The Massachusetts Chapter of the National Academy of Elder Law Attorneys (MassNAELA) honored several individuals for their advocacy of elder services and their commitment to raising awareness of legal issues affecting seniors during its annual meeting including Jamaica Plain's C. Alex Hahn. Held on Dec. 8, the John J. Ford Litigation Advocacy Award, which honors a member’s efforts to educate the chapter membership relative to litigation strategies, was bestowed to C. Alex Hahn, for his dedicated efforts with drafting amicus briefs in appellate cases that pertain to elder law issues.
The Food Project welcomed Jamaica Plain resident Jeff Wojtowicz, a retired biopharma senior executive, to its Board of Trustees. The Food Project is a nationally recognized youth development model that employs teens to work alongside adults and strengthen local food systems.
Growing up outside of Chicago, Wojtowicz remembers consuming many canned vegetables. After he met his wife, whose family owns a farm in southern Illinois, he was exposed to more fresh vegetables with their enhanced flavor and nutrition. He first joined The Food Project as a member of the nonprofit’s development committee in 2018, helping to promote and execute the organization’s annual gala. This provided his first taste for how The Food Project works to build the next generation of leaders who will transform local food systems.
Bringing more than three decades of leadership, strategy, and project management experience to the Board, Wojtowicz looks forward to generating awareness about the power of disease prevention through greater access to nutrition.

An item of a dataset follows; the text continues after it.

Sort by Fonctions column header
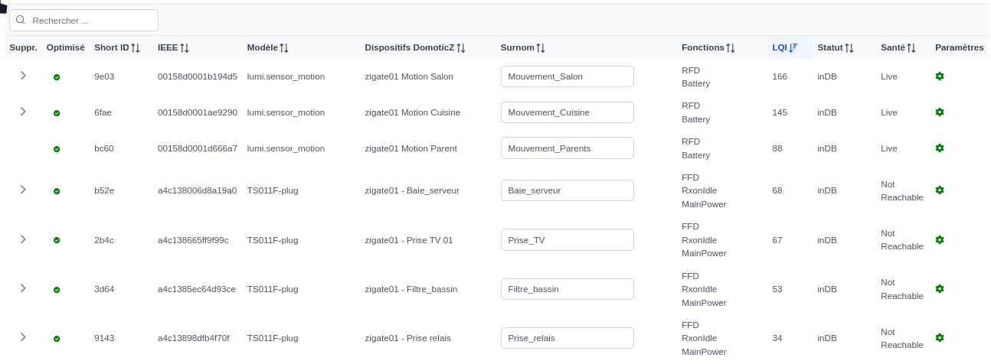 708,47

Jamaica Plain resident Michele Courton Brown has been named chair of the YouthBuild USA Board of Directors, making her the third person in the global nonprofit’s history to take the role, as well as the first woman and the first Black woman to lead the body. This appointment creates a diverse, majority-female Board leadership — a first in its history — and advances the organization’s commitment to its mission by better reflecting the diverse population it serves.

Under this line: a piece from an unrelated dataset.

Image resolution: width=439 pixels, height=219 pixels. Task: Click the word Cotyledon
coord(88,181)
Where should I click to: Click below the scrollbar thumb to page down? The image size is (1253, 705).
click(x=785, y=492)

Longtime community activist and Franklin Park Coalition member Jean McGuire was in the hospital and stable after being attacked while walking her dogs in Franklin Park. She was attacked on Oct. 11 around 8:30 pm and was found unconscious near White Stadium along Playstead Road near the Bear Dens and Long Crouch Woods by Boston Police. She had been stabbed several times, according to a Boston Police Facebook post. She was attacked by an unknown suspect(s), and was transported to a hospital and treated for non-life threatening injuries. McGuire, 91, has walked her dog safely and night for decades, according to an email by Rickie Thompson, President of the Franklin Park Coalition board of directors
Jamaica Plain cellist Leo Eguchi's new solo project Unaccompanied features immigrant and first-generation American composers telling their own personal journeys of America. Unaccompanied features eight new short solos commissioned and performed by Eguchi, which echo his experience as a first-generation Japanese-American growing up in the Midwest. The show features world premieres by composers with backgrounds from the Middle East, Latin America and Asia, and each piece will be introduced by a short film about the composers and stories of their lives in America. “My young life in a small town was a split-screen existence. The experience was very different depending on whether I was out in public with the white or the Japanese side of my family,” said Eguchi.